Published Guides to Licensing

We have now published two guides to open data licensing to help you guide you through the process of opening up and reusing dataWe whilst avoiding any potential legal pitfalls.

They are:

These guides were produced with great help from Francis Davey, Leigh Dodds, Tony Hirst, and the anonymous commenters who contributed comments on the draft versions of the publisher's guide and reuser's guide on Crocodoc.

One major change to the guides from the draft version has been to remove a section that gave technical details about how to link a licence to a piece of content or data in a machine-readable way. This raised more questions than it answered:

  • what if there are separate licences that apply to the content and the data?
  • how should we reference a licence from JSON data?
  • how can we articulate complex attribution requirements in a machine-readable way?

We intend to start a separate piece of work that will unpack the technical issues in specifying licensing requirements for data.

Another area that is intentionally omitted from these guides is specific advice for public sector organisations. There are additional legal constraints on how the public sector publishes its information, including that released under Freedom of Information requests. Our aim is to create a separate guide on this in conjunction with ODUG.

The biggest addition to the drafts was around the question of attribution. Leigh Dodds has recently published a detailed analysis of how we attribute data that highlights some of the issues that reusers can find with overly complex attribution requirements. The guide for publishers now includes advice to keep things simple.

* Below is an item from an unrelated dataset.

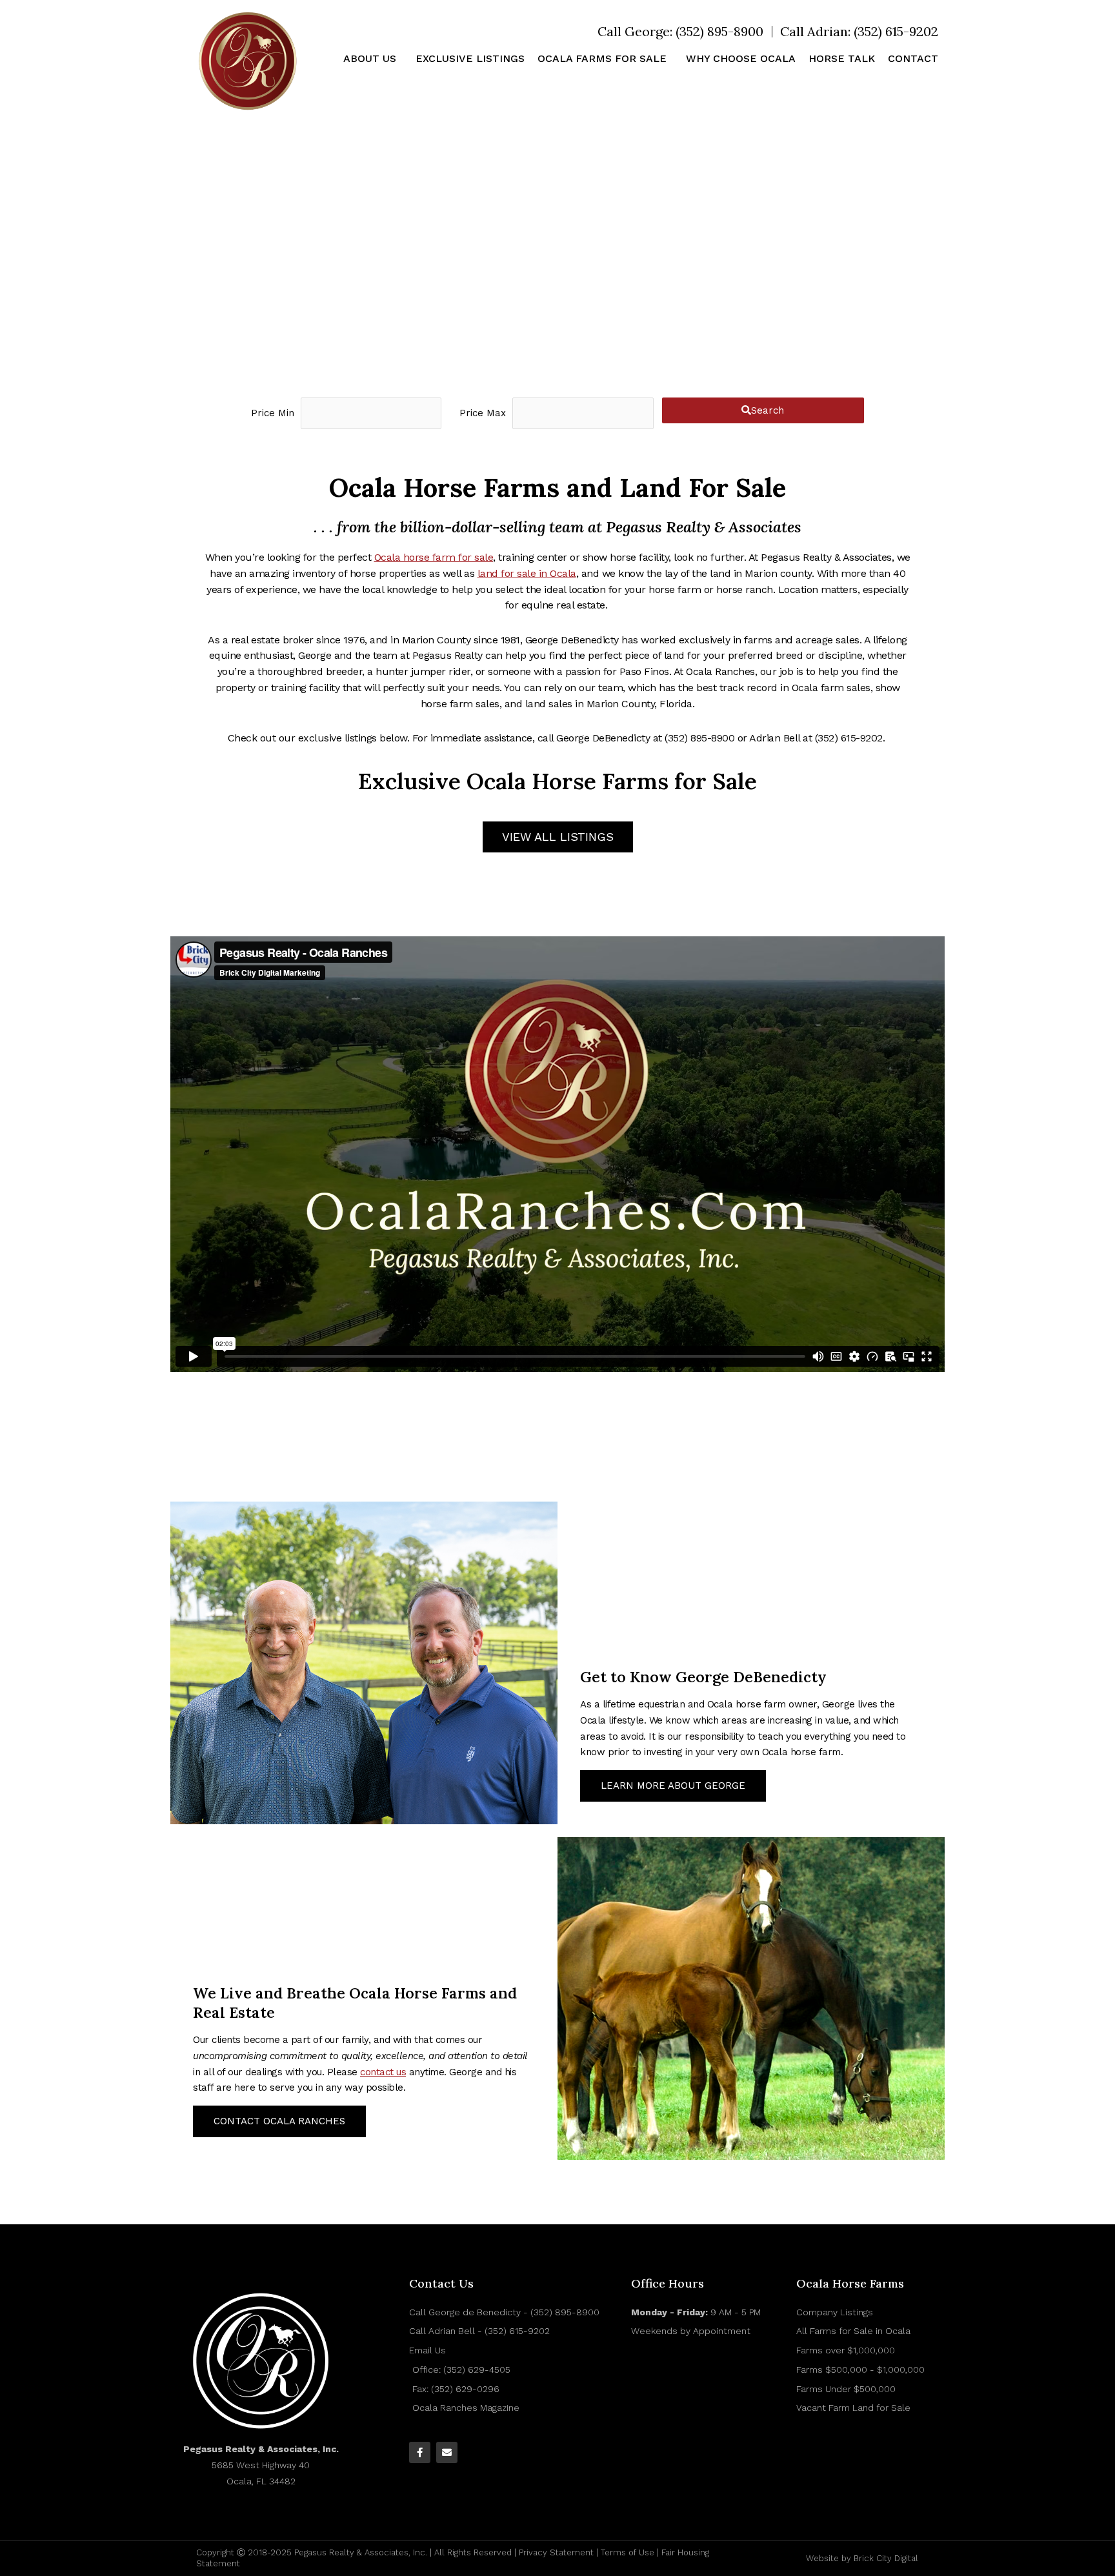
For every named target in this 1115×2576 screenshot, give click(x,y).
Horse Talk (842, 58)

The hardest comments to address were the "what if..." questions about scraping:

  • "What about scraping a collection of webpages that are generated from a database that you don't have access to? If eg each of the rows of a SQL database table are expressed in a templated HTML web page, and someone writes a scraper that recreates the database table, have they taken a copy of the database? Or have they created their own database? Would it depend on how they got the list of pages to scrape?​"
  • "This section talks about content and data largely separately. But one common form of republishing/derivation is taking content and turning into data. Scraping is the obvious case here."
  • "What about publishing analyses or the results of processing data? For example, VOSA vehicle recall stats are protected by Crown Copyright. What if I scrape and process the data and produce a list of top car manufacturers who have had prodcut recalls on matters related to brakes. Can I publish that ordered, processed list without having to go through copyright clearance?​"

One of the reasons that answering these questions is hard is because there has been very little case law — judgements by the courts about what legislation means, that would help to firm up the currently fuzzy boundaries. For example, it's not 100% known exactly what you have to do to have a database right in the first place. Nor is it known exactly what amount of extraction or types of reutilisation are lawful.

And this is the big reason why open data is helpful for reusers. If data is published as open data, you do not need to consult a knowledgeable lawyer about what you are doing to get the data you need, and then make a judgement about whether you're prepared to take the risk of a court case.

Publishing data as open data significantly lowers the legal overhead for both publishers and reusers, leaving more resources available for everyone to get the most value out of the data itself.